[Recorded data]
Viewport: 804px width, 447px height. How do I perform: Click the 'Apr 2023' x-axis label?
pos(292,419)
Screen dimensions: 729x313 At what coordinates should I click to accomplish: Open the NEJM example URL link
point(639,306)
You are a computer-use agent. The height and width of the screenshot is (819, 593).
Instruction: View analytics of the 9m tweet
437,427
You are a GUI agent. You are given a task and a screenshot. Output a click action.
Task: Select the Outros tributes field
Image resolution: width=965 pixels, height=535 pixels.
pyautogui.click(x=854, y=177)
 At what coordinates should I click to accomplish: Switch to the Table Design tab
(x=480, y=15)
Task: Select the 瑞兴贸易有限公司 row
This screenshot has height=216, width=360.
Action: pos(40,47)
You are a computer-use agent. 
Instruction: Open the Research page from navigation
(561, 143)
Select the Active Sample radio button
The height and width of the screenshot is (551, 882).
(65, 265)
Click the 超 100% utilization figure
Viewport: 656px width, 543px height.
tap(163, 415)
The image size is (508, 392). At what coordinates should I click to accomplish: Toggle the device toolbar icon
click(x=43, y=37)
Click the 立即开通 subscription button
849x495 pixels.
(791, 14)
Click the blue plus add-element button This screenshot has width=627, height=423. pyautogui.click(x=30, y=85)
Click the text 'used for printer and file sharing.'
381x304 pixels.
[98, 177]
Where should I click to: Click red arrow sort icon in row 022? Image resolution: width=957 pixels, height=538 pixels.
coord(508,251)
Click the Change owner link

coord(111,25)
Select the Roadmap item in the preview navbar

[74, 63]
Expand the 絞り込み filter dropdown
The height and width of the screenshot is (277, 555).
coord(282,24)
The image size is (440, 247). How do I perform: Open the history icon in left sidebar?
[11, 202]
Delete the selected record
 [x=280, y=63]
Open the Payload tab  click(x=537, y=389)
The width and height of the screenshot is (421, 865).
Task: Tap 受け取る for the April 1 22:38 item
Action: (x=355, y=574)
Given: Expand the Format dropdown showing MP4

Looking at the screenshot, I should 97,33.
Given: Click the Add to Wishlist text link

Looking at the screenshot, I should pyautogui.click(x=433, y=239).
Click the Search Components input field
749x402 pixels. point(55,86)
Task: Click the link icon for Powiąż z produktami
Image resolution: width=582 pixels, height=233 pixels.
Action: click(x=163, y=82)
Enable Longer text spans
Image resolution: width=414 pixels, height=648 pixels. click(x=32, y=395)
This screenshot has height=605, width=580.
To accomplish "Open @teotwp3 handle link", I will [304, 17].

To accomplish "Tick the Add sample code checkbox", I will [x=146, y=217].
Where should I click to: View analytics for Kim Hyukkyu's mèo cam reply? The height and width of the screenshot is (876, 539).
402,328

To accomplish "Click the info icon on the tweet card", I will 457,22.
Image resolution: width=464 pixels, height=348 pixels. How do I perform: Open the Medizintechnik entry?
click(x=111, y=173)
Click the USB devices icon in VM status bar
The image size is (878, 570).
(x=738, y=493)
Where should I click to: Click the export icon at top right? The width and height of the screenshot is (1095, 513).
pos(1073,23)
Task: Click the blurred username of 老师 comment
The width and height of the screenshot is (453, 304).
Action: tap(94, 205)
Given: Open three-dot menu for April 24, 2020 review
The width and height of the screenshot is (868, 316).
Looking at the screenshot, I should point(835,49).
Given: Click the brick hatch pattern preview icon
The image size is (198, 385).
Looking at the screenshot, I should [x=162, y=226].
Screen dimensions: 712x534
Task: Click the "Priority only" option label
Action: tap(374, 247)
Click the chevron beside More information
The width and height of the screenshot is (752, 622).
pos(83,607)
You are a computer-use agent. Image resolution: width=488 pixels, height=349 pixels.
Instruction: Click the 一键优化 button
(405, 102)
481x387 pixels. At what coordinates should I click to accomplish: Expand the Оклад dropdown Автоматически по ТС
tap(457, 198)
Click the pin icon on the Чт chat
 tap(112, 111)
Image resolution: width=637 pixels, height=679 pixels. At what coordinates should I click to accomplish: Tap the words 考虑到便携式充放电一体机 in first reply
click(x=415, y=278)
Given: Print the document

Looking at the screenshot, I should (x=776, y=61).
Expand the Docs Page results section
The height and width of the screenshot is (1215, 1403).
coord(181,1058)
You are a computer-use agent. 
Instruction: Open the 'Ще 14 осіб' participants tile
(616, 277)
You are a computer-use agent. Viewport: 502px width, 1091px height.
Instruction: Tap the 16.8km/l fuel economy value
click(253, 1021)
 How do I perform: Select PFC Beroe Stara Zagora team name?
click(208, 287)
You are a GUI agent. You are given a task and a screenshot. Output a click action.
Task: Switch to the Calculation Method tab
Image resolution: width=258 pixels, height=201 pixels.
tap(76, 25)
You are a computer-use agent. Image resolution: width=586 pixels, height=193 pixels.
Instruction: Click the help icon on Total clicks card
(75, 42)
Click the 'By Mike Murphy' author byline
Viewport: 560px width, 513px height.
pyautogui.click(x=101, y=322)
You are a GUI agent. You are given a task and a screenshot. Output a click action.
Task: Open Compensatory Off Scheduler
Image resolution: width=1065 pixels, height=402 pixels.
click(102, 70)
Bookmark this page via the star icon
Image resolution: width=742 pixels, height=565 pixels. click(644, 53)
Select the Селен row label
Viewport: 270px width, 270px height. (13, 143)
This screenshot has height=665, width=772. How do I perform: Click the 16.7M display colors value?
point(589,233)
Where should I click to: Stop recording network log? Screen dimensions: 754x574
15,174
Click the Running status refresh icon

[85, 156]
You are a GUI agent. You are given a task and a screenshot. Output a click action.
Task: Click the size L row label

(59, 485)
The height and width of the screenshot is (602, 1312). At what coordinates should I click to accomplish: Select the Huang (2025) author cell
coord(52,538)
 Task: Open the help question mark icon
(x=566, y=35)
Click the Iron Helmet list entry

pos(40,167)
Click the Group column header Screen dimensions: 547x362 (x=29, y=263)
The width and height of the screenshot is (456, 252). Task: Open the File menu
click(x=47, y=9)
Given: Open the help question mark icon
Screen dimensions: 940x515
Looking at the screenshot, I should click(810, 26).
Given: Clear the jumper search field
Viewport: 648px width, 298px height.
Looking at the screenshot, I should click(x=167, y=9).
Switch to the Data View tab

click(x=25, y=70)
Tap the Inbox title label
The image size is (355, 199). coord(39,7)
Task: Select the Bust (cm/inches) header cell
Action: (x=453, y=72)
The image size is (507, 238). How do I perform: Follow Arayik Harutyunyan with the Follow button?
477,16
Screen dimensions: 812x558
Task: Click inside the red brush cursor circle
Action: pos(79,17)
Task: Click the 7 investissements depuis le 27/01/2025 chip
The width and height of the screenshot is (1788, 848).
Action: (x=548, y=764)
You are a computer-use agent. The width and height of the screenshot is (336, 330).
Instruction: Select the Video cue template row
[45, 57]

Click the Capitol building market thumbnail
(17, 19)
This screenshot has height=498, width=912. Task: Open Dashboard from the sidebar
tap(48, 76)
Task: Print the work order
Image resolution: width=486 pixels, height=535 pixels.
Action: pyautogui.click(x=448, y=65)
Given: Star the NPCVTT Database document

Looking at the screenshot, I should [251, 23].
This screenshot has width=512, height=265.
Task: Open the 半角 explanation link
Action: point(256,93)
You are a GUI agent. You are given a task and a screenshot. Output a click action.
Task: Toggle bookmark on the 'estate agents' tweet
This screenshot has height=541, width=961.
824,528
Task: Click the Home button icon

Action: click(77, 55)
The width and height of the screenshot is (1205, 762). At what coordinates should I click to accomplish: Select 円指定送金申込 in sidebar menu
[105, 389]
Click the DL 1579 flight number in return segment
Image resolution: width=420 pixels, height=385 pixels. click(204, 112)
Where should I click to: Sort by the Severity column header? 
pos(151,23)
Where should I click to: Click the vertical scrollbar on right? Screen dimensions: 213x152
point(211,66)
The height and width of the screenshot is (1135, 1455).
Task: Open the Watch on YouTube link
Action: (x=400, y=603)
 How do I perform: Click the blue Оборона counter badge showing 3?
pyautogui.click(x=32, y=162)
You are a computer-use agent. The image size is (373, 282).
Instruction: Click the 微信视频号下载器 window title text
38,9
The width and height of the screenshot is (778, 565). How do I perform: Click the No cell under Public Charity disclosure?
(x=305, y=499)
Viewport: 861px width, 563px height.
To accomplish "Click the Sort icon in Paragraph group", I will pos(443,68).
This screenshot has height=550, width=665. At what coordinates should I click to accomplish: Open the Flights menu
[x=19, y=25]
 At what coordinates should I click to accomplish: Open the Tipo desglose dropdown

PROBLEM: From the entries above, collect every line with the string "will" in it.

RESPONSE BOX:
To accomplish "Open @teotwp3 handle link", I will [304, 17].
To accomplish "Tick the Add sample code checkbox", I will [x=146, y=217].
To accomplish "Click the info icon on the tweet card", I will 457,22.
To accomplish "Click the Sort icon in Paragraph group", I will pos(443,68).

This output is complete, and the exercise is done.